Di sisi lain, pengawasan penuh konsesi terutama di darat tak bisa dilakukan karena juga meliputi daerah-daerah hutan. Dengan demikian, banyak kebocoran di lapangan yang dilakukan mitra. Jika timah diselundupkan ke luar negeri, tentu negara tidak mendapatkan royalti dan pajak, dan pemegang KP ditunggangi penambang. Kerugian lain pemerintah meliputi dana reklamasi dan pungutan lain yang diatur dalam Perda, yang tidak dibayar oleh penambang liar. Sejak penertiban timah ilegal dilakukan besar-besaran pada bulan Oktober 2006, harga logam timah di pasar dunia terus meningkat. Tercatat harga logam timah di London Metal Exchange (LME) dan Kualalumpur Tin Market berkisar pada level 13.000 dolar/ton, meningkat dari harga sebelumnya sekitar 8.000 dolar/ton. Hal ini karena pasar dunia logam timah terjadi kekurangan pasokan, karena Indonesia (PT Timah Tbk) hanya memasok 5.500 ton/bulan.
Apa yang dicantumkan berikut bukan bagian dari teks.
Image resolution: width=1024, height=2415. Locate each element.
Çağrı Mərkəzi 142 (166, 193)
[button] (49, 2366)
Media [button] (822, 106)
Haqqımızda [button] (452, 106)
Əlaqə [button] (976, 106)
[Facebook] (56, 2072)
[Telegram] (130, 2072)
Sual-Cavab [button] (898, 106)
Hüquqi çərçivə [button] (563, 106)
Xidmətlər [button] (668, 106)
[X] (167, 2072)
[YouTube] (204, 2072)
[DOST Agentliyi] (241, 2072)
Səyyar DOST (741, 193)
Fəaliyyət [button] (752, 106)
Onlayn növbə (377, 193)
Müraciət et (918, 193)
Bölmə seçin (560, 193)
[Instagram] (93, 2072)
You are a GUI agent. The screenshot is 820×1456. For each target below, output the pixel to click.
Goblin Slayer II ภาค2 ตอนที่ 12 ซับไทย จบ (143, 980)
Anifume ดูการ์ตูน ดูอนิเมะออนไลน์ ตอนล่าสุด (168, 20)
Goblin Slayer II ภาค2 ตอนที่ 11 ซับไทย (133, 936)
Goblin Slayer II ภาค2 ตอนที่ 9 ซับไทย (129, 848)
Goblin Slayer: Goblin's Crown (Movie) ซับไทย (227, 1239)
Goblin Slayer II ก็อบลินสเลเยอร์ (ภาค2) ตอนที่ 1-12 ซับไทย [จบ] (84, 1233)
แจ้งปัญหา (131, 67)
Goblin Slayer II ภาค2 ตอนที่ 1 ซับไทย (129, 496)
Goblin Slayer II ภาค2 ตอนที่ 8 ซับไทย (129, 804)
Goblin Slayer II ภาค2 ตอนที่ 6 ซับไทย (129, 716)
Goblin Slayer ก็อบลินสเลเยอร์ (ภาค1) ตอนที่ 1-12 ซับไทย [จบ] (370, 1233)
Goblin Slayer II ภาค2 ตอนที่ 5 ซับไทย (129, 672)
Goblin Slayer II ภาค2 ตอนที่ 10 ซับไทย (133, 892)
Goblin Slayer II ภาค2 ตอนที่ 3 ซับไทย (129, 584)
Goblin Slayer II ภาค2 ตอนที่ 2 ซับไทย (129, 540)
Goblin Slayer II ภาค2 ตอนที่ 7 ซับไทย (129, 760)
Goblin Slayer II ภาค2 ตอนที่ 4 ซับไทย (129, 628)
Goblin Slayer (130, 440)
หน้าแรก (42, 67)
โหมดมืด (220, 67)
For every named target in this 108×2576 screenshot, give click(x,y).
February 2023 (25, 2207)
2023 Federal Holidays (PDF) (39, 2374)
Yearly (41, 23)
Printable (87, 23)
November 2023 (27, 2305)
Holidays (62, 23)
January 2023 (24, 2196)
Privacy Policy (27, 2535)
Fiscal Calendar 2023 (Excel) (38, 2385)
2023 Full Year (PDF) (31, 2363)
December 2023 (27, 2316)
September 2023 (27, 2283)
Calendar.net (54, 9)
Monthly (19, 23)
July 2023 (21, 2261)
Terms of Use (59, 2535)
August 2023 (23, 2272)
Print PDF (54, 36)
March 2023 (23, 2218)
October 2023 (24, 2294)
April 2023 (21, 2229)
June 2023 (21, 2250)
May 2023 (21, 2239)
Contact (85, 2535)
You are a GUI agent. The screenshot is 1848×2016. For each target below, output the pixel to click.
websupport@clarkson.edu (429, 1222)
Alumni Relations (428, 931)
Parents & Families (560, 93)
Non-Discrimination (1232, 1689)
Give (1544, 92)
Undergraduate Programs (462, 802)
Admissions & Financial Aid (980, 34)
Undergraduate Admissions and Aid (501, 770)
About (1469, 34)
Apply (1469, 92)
Sementara negara-negara pemasok logam timah lainnya seperti Malaysia, Singapura dan Thailand tidak mempunyai kemampuan produksi yang besar. 

Menurut Dirut PT Timah pada tahun 2007, Thobrani Alwi, sebelumnya PT Timah mengekspor hanya 5.500 ton/bulan. Pada Januari 2007, PT Timah hanya mengirim 3.500 ton, sehingga harga meningkat. Namun, stok timah dunia masih banyak sekitar 9.000 hingga 10.000 ton. Selanjutnya, Indonesia sudah mulai mampu mempengaruhi harga logam timah dunia pasca penertiban timah ilegal.

Pembeli yang sebelumnya membeli komoditi ini dari Singapura, Malaysia dan Thailand mulai minta pasokan dari PT Timah Tbk. Akan tetapi, saat ini PT Timah mendahulukan customer-customer yang sudah lama bermitra dengan PT Timah. Andai sebelumnya pemain-pemain pertimahan di Indonesia mengikuti aturan, pasti Indonesia sejak dulu bisa menjadi price maker. 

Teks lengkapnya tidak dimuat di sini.